EXERCISE DATA:
Segment Open

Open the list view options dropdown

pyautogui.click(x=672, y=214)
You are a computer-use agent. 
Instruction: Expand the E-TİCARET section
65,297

Segment Closed

EXERCISE:
Print the data in full. Match it exactly.

EXPECTED OUTPUT:
Open the list view options dropdown

pyautogui.click(x=672, y=214)
You are a computer-use agent. 
Instruction: Expand the E-TİCARET section
65,297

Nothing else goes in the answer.